Питер Лейк срывается со звезды 10 страница

– Откуда я знаю, может быть, вы движимы вовсе не любовью, а честолюбием или, скажем, любопытством. Помимо прочего вас могут интересовать и деньги.

Эти слова нисколько не смутили Питера Лейка.

– Я – сирота, а у сирот, как известно, особого честолюбия нет. Нет родителей, нет и тщеславия. Я поэтому этим не страдаю. Что до любопытства, то я, пожалуй, уже и так видел больше, чем следует. И вообще, при чем здесь любопытство?

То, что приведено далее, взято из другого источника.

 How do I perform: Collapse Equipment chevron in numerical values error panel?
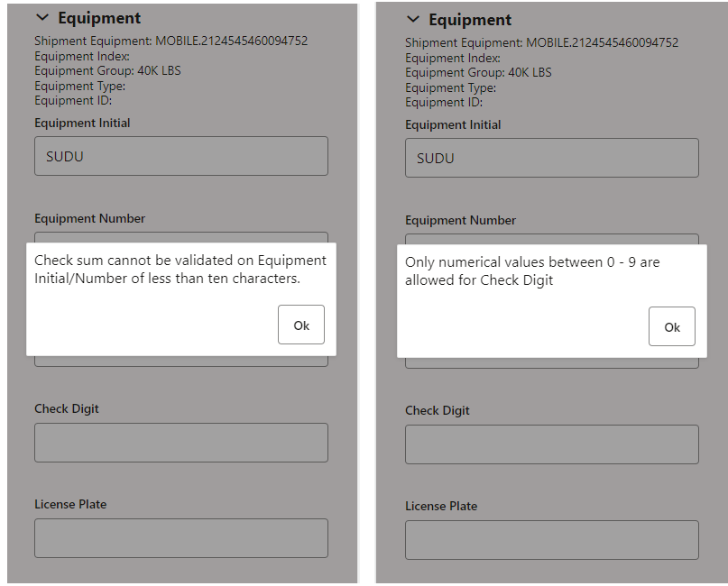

– Может быть, и деньги здесь ни при чем?

– О деньгах я, конечно, думал. Они никого не оставляют равнодушными. – Питер Лейк усмехнулся. – Чего только мне в голову не приходило: стать вашей правой рукой, научиться вести себя так, как ведут себя все богатые и влиятельные люди, каждый день менять костюм и белье. Стать сенатором или даже президентом. Беверли не умрет. Статья о нас будет занимать большую часть того тома энциклопедии, в котором будут собраны слова на букву «л». По всей стране мне будут ставить памятники из белого мрамора. В конце концов я окажусь в космосе. Сначала мы с Беверли заберемся на Луну, а потом улетим к звездам. Всего несколько часов такой жизни рядом с королями – и мне уже попросту некуда будет пойти, верно? Нет уж, я бы предпочел остаться никому не известным и совершенно свободным Питером Лейком. Да-да, господин Пени, всего этого могут хотеть только безмозглые болваны. Мои слова могут показаться вам странными, да и для меня самого они звучат достаточно непривычно, но я хотел бы нести ответственность за вашу дочь. Эта ответственность была бы для меня высшей наградой. Я хочу давать, а не брать, понимаете? И я действительно люблю Беверли.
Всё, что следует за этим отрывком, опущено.